DRE Column for December: The Gift of the Bengali Tea Boys

Difficult situations are gifts.  Gifts we often resist and usually don’t appreciate.  They teach us about our blind spots. . . if we stop and listen to what is happening inside us.  You may want to return these gifts, but resist!  Sticking with the feelings and experience pays off.

When my buttons get pushed, I start wondering what is going on in me.  What do I believe is happening?  What should the other person be doing?  Wanting the other person to be different only because they are driving me crazy is my cue to reexamine the situation more carefully.

American Tibetan Buddhist nun Pema Chodron told a story at a retreat years ago that has always stuck with me and helped me with situations I find difficult. She also tells this story in her book Start Where You Are. She writes, “When the great Indian Buddhist teacher Atisha went to Tibet, he had been practicing (mind training practices/teachings) for some time. Like most practitioners, he felt haunted by the fact that there are blind places that you don’t know about. You don’t know that you’re stuck in certain places. So he valued the people that drove him the most crazy in his life tremendously because he felt they were the only ones who got through to him enough to show him where his blind spots were. Through them his ego got smaller. Through them his compassion increased. 

The story goes that Atisha was told that the people of Tibet were very good-natured, earthy, flexible, and open; he decided they wouldn’t be irritating enough to push his buttons. So he brought along with him a mean-tempered, ornery Bengali tea boy. He felt that was the only way he could stay awake. The Tibetans like to tell the story that, when he got to Tibet, he realized that he need not have brought his tea boy; the people there were not as pleasant as he had been told.

I love this story. It helps me realize whenever I find a situation difficult, or someone stubbornly refusing to behave as I expect them to, I am dealing with my Bengali tea boy. I’m being given an opportunity to see how my beliefs or perceptions of the other person’s —and mine — intentions or motivations are being labeled as good/bad, right/wrong — when perhaps they are neither.

Waking up often requires stepping back from my point of view to ask how the other person is experiencing the situation. After all, life is complicated.  Our personal histories constrain our vision. When a Bengali tea boy appears, it’s very easy to retreat to the comfort of the convictions I’ve cultivated throughout my life. But it’s only by exploring the situation, my feelings and reactions, that I may realize a whole new view of the situation, hidden by my life-long blinders. And, I may even note that, at this very moment, I am someone else’s Bengali tea boy!

Difficult situations are ideal and aggravating teachers.
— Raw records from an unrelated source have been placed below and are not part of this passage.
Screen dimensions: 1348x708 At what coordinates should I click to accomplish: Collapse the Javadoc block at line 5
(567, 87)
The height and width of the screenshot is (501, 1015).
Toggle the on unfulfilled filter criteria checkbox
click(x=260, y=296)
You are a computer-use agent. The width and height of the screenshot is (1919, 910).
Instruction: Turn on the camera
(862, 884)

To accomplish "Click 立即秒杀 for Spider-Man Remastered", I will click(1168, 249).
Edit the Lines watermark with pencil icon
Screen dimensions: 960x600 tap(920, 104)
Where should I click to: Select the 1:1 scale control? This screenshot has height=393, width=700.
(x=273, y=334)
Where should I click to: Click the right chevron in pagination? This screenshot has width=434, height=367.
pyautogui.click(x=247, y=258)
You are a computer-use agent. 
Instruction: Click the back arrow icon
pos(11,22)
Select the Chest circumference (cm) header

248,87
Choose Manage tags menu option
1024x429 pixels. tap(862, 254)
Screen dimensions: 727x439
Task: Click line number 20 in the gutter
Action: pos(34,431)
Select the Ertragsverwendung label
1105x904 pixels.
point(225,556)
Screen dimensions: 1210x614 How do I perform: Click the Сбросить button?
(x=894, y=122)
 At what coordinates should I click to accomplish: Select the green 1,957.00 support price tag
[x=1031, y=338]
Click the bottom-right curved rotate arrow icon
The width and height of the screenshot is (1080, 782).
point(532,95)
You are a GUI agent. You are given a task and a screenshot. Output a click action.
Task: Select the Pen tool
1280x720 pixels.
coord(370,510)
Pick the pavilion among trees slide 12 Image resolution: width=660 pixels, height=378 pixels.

The present difficulty is my signal to look anew at the situation, note my blinders, and thrust open a window or door to discover a new understanding. It’s quite a jolt to discover that someone else feels equally right, good, and smart about the situation as I do!

By trusting that each of us is trying our best in any situation, being mindful of our reactions, and having compassion, we can find the space to pause, ask questions, check in, engage in honest, direct communication, and figure out what we’re both seeing and believing and what we actually want and need. It is a powerful practice to let difficult situations be our cue to step back, seek, and ask, “What is my blind spot here? What am I missing?”

May we all take a deep breath the next time we find ourselves with a difficult situation and pause, check out what is happening inside, and ask ourselves what we believe the other person is doing to us, and what we are doing to them. Ask for clarification; share our feelings and needs. We may find we’ve encountered one of our blind spots.

May this be a year of peace, love, caring, and thoughtful communication for all of us.